Dos Sermões de São Pedro Crisólogo, bispo
(Sermo
147: PL, 52, 594-595)
(Séc.
V)
O
amor deseja ardentemente ver a Deus
Vendo o mundo oprimido pelo temor, Deus
procura continuamente chamá-lo com amor, convidá-lo com a sua graça, segurá-lo
com a caridade, abraçá-lo com afeto.
Por isso, purifica com o castigo do dilúvio a
terra que se tinha inveterado no mal; chama Noé para gerar um mundo novo;
encoraja-o com palavras afetuosas, concede-lhe sua confiante amizade, o instrui
com bondade acerca do presente e anima-o com sua graça a respeito do futuro. E
já não se limita a dar-lhe ordens mas, tomando parte no seu trabalho, encerra
na arca toda aquela descendência que havia de perdurar por todos os tempos,
para que esta aliança de amor acabasse com o temor da servidão e se conservasse
na comunhão de amor o que fora salvo com a comunhão de esforços.
Por esse motivo chama Abraão dentre os
pagãos, engrandece seu nome, torna-o pai dos crentes, acompanha-o em sua
viagem, protege-o entre os estrangeiros, cumula-o de bens, exalta-o com
vitórias, dá-lhe a garantia de suas promessas, livra-o das injúrias, torna-se
seu hóspede, maravilha-o com o nascimento de um filho que ele já não podia
esperar. Tudo isso a fim de que, cumulado de tantos benefícios, atraído pela
grande doçura da caridade divina, aprendesse a amar a Deus e não mais temê-lo,
a honrá-lo com amor e não com medo.
Por isso também, consola em sonhos a Jacó
quando fugia, desafia-o para um combate em seu regresso e na luta aperta-o nos
braços, para que não temesse, porém, amasse o instigador do combate.
Por isso ainda, chama Moisés na própria
língua e fala-lhe com afeto paterno, convidando-o a ser o libertador de seu
povo.
Em todos esses fatos que relembramos, de tal
modo a chama da caridade divina inflamou o coração dos homens e o inebriamento
do amor de Deus penetrou os seus sentidos que, cheios de afeto, começaram a
desejar ver a Deus com os olhos do corpo.
Deus, que o mundo não pode conter, como o
olhar limitado do homem o abrangeria? Mas o que deve ser, o que é possível, não
é a regra do amor. O amor ignora as leis, não tem regra, desconhece medida. O
amor não desiste perante o impossível, não desanima diante das dificuldades.

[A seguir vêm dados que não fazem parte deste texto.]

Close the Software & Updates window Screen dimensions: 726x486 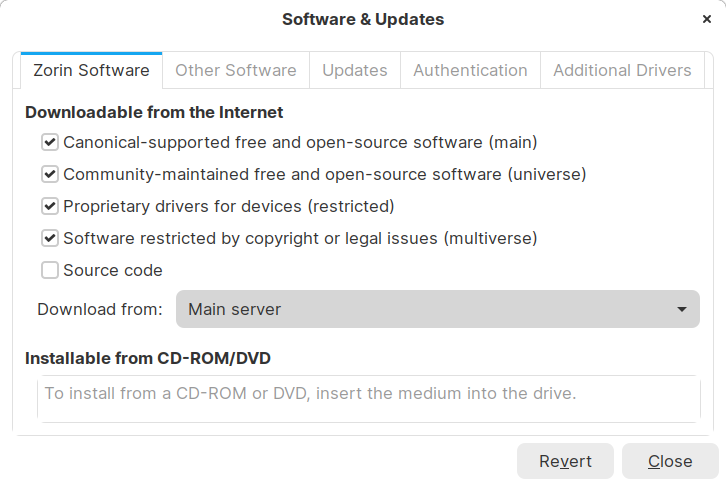tap(707, 19)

O amor, se não alcança o que deseja, chega a
matar o que ama; vai para onde é atraído, e não para onde deveria ir. O amor
gera o desejo, cresce com ardor e pretende o impossível. E que mais?

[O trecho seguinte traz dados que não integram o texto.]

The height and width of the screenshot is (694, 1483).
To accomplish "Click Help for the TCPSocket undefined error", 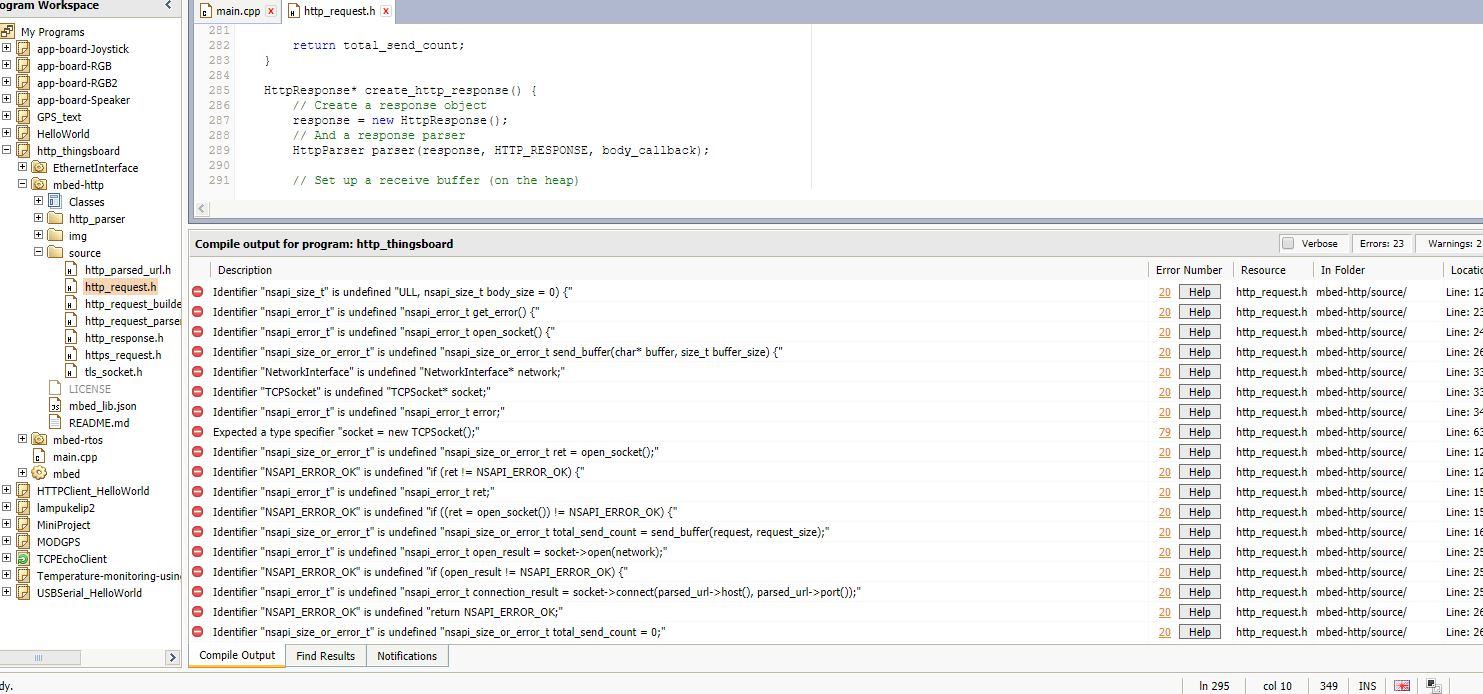I will coord(1200,392).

O amor não pode deixar de ver o que ama. Por
isso todos os santos consideravam pouca coisa toda recompensa, enquanto não
vissem a Deus.
Por isso mesmo, o amor que deseja ver a Deus,
vê-se impelido, para além de todo raciocínio, pelo fervor da piedade.

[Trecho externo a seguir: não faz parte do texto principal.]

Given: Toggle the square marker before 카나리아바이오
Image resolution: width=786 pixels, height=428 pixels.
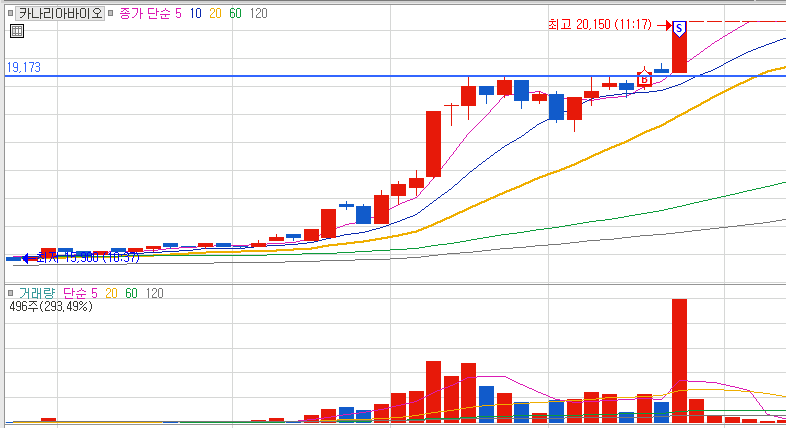Looking at the screenshot, I should [x=10, y=13].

Por isso Moisés se atreve a dizer: Se encontrei graça na vossa presença, mostrai-me o vosso rosto
(Ex 33,13.18). Por isso, diz também o salmista: Não me escondais a vossa face (Sl 26,9). Por isso, enfim, até os
próprios pagãos, no meio de seus erros, modelaram ídolos, para poderem ver com
seus próprios olhos o objeto de seu culto.